I paused, then began the first verse as I reached for some spices and twirled back to the now-burning pan of filling. “There’s a somebody I’m longing to see…” It sounded nice, I was having fun. I bent down to answer a burning question from a little “somebody” who had scampered into the kitchen. In lieu of a decent breath, I began the next phrase with a big scoop as I stood and grabbed another container out of the fridge. That phrase was -if I’m honest- a hair pitchy because there was no breath behind it and I wasn’t paying much attention to vowels. Distracted again by a request for a snack, I hummed the rest of the song until my little audience had departed, cookie in hand.
It was fun, and it was all fine- the kid with the dinner-spoiling cookie was fine, the half-scorched tacos were fine, the song had sounded fine. “Someone to Watch Over Me” wasn’t performance-ready of course, but I wasn’t really rehearsing. I was cooking. While singing. Casually.

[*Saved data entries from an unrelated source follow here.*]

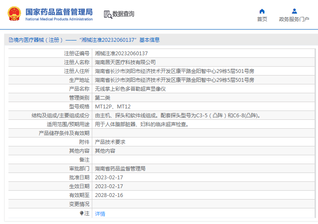Select registration number 湘械注准20232060137 value cell

point(121,54)
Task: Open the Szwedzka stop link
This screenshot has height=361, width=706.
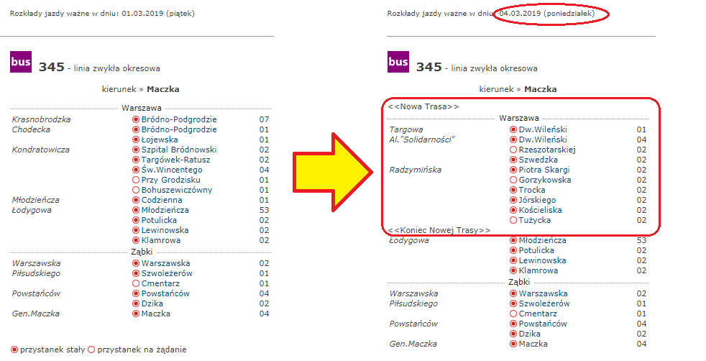Action: pyautogui.click(x=538, y=160)
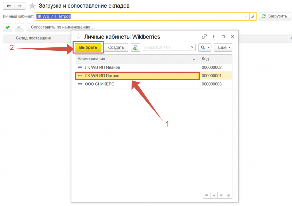This screenshot has width=292, height=206.
Task: Star the Личные кабинеты Wildberries dialog
Action: point(78,37)
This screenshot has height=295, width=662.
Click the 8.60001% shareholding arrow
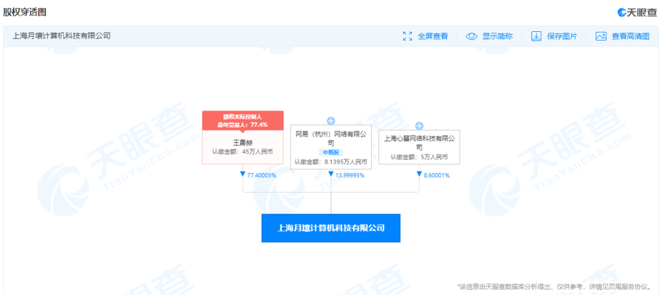point(419,175)
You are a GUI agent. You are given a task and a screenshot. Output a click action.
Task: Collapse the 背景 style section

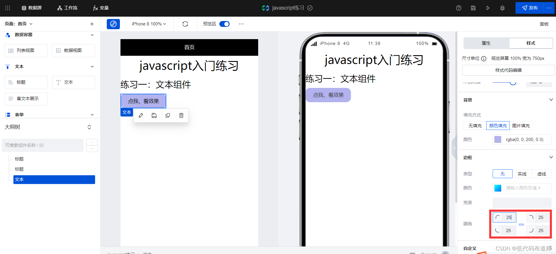click(551, 100)
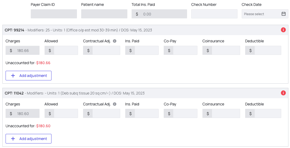The height and width of the screenshot is (148, 290).
Task: Click the red alert icon for CPT 11042
Action: click(283, 93)
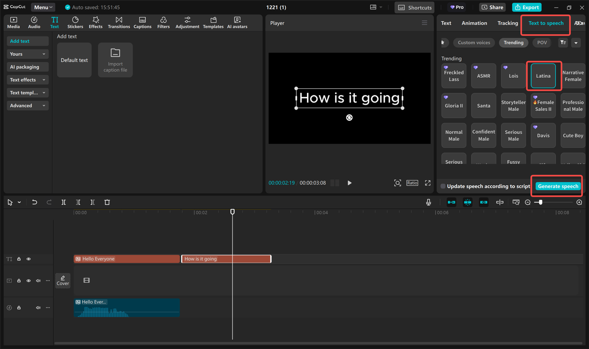Viewport: 589px width, 349px height.
Task: Click the delete icon in timeline toolbar
Action: 107,202
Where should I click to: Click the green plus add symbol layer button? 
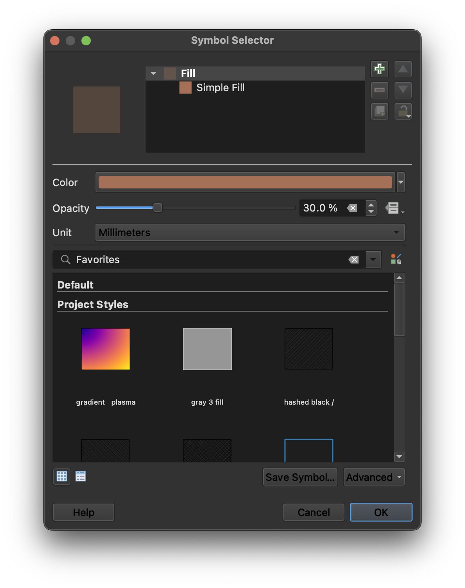coord(379,69)
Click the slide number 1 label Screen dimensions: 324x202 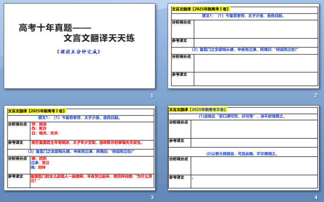pos(152,96)
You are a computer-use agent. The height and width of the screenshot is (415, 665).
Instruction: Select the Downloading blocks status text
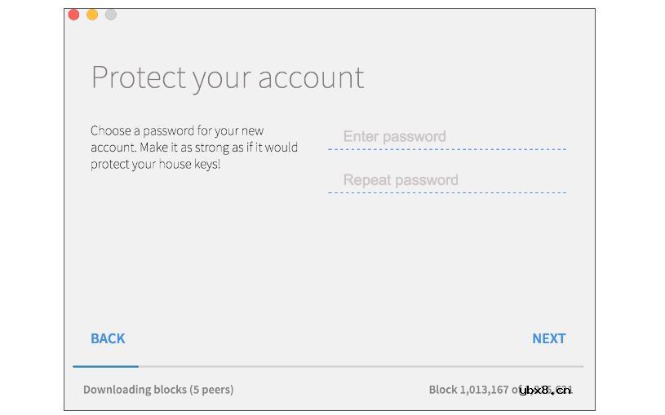tap(135, 390)
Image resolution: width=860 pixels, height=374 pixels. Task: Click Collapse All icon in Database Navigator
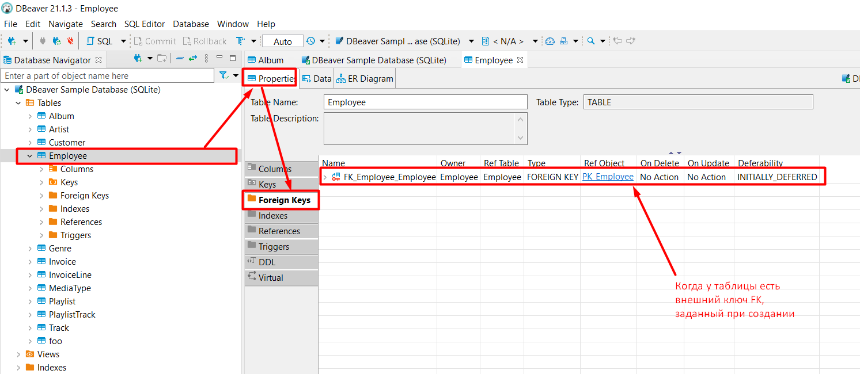pos(180,59)
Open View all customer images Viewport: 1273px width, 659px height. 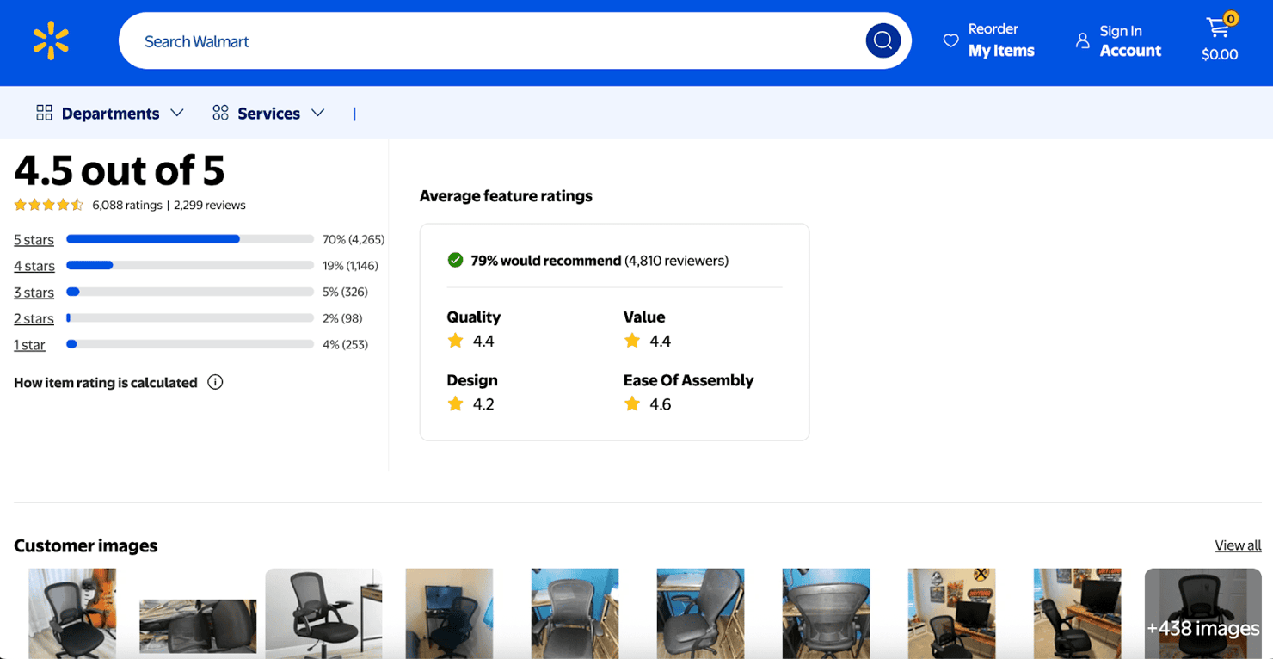pos(1238,545)
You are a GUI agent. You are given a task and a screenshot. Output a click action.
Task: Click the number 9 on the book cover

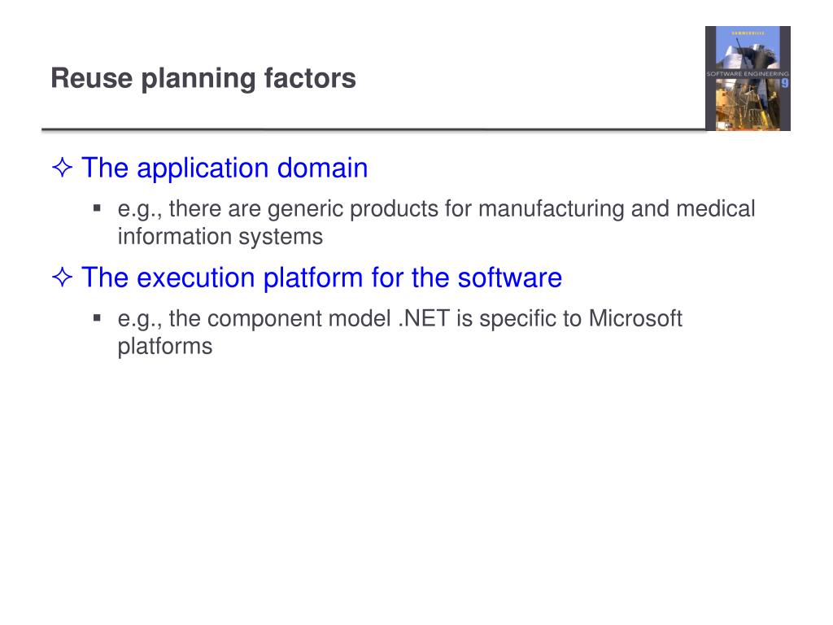(x=784, y=83)
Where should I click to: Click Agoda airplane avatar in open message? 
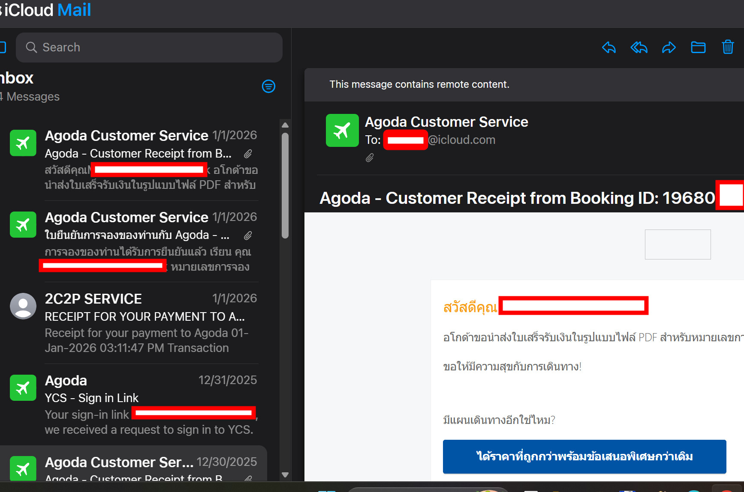click(342, 131)
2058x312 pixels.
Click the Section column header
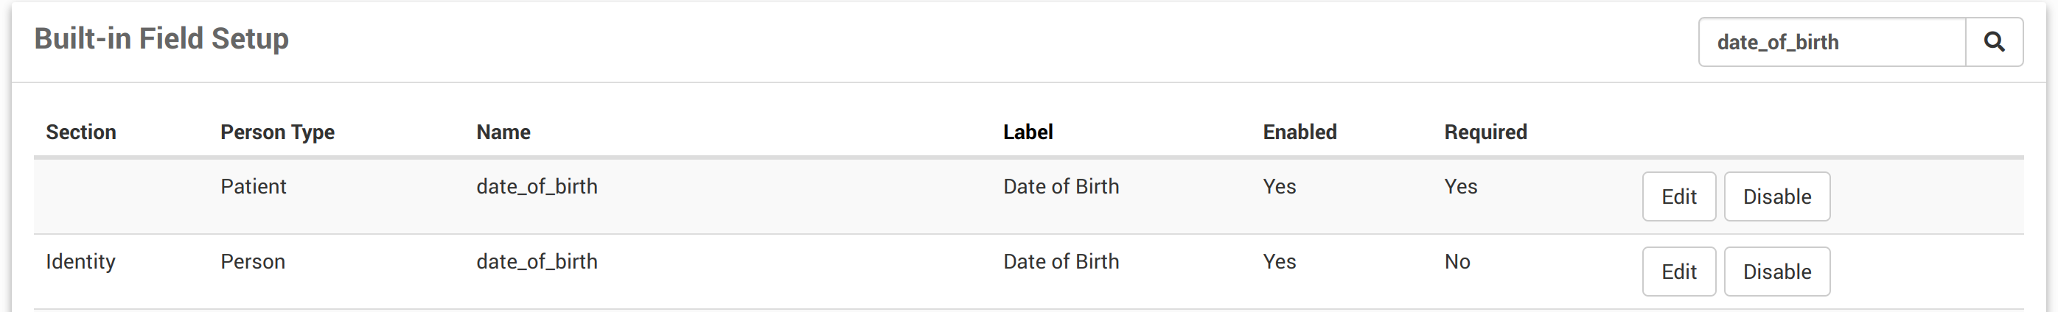(81, 132)
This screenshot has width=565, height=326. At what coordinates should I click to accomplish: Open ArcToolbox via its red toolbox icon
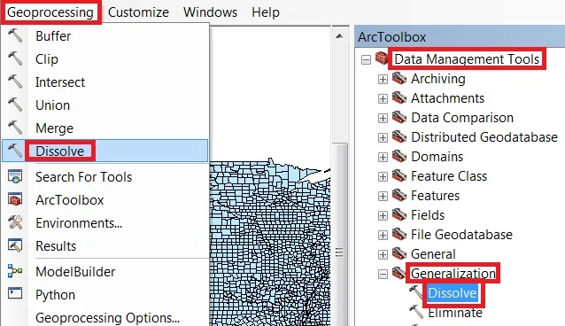(15, 200)
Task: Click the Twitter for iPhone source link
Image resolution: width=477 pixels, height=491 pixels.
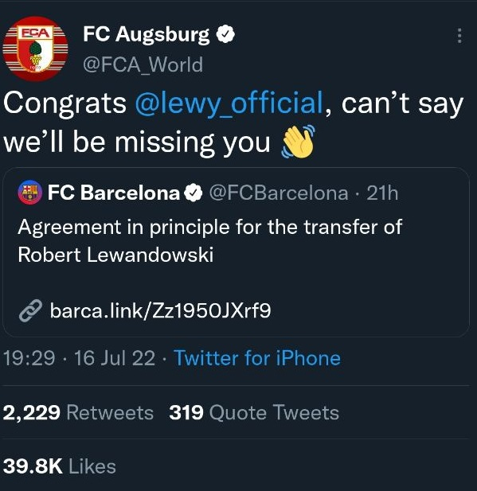Action: coord(257,357)
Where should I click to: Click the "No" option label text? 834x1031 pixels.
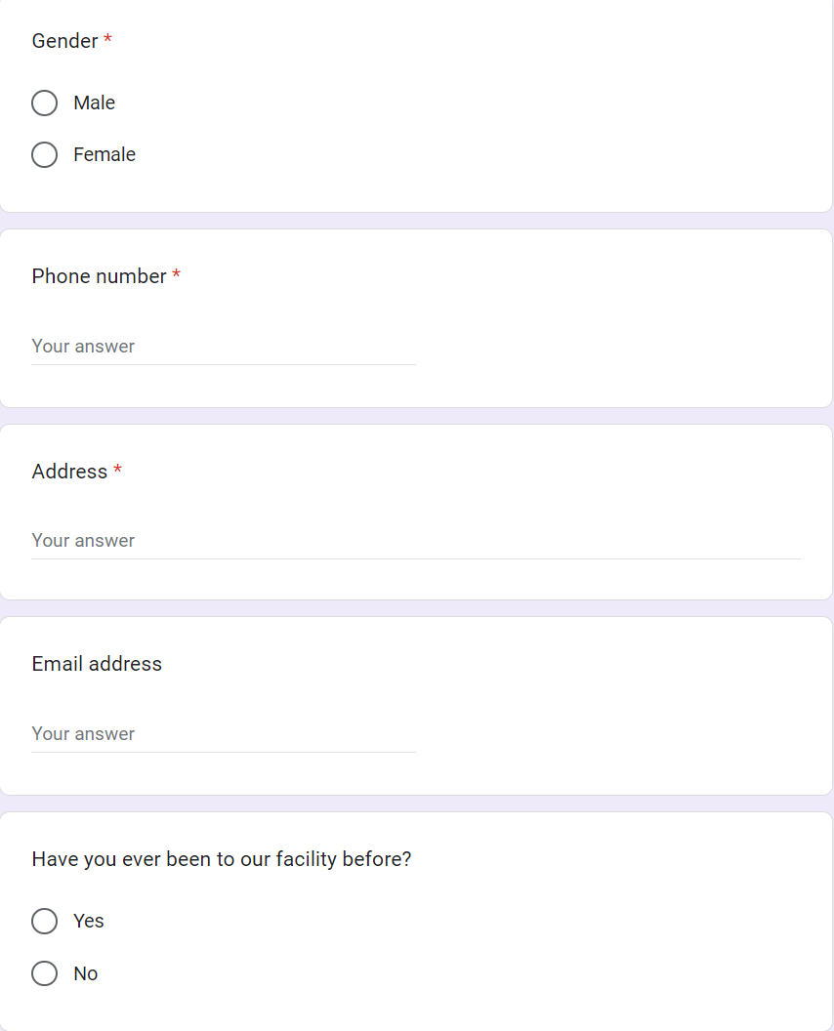pyautogui.click(x=85, y=973)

Cut to Tuesday evening, as the Atlanta Master Chorale choristers rehearsed for our three upcoming performances. Near the end of rehearsal, we pulled out Josef Rheinberger’s little choral jewel “Abendlied.” Many of us had sung it before and it isn’t technically difficult. As often occurs, Dr. Nelson gave a little nugget of information about the song, a small reminder; many of us gave a laugh or a smile or quiet remark to our neighbor, we heard the pitches, took a unison breath, and immediately began to sing. There isn’t time allotted for massive preparation. We don’t completely change our posture, we don’t take several beats to get mentally prepared, we definitely don’t hum our note aloud for several seconds, and we don’t close our eyes and contemplate choirs singing to change the world. Dr. Nelson gives the downbeat, we breathe, and we sing.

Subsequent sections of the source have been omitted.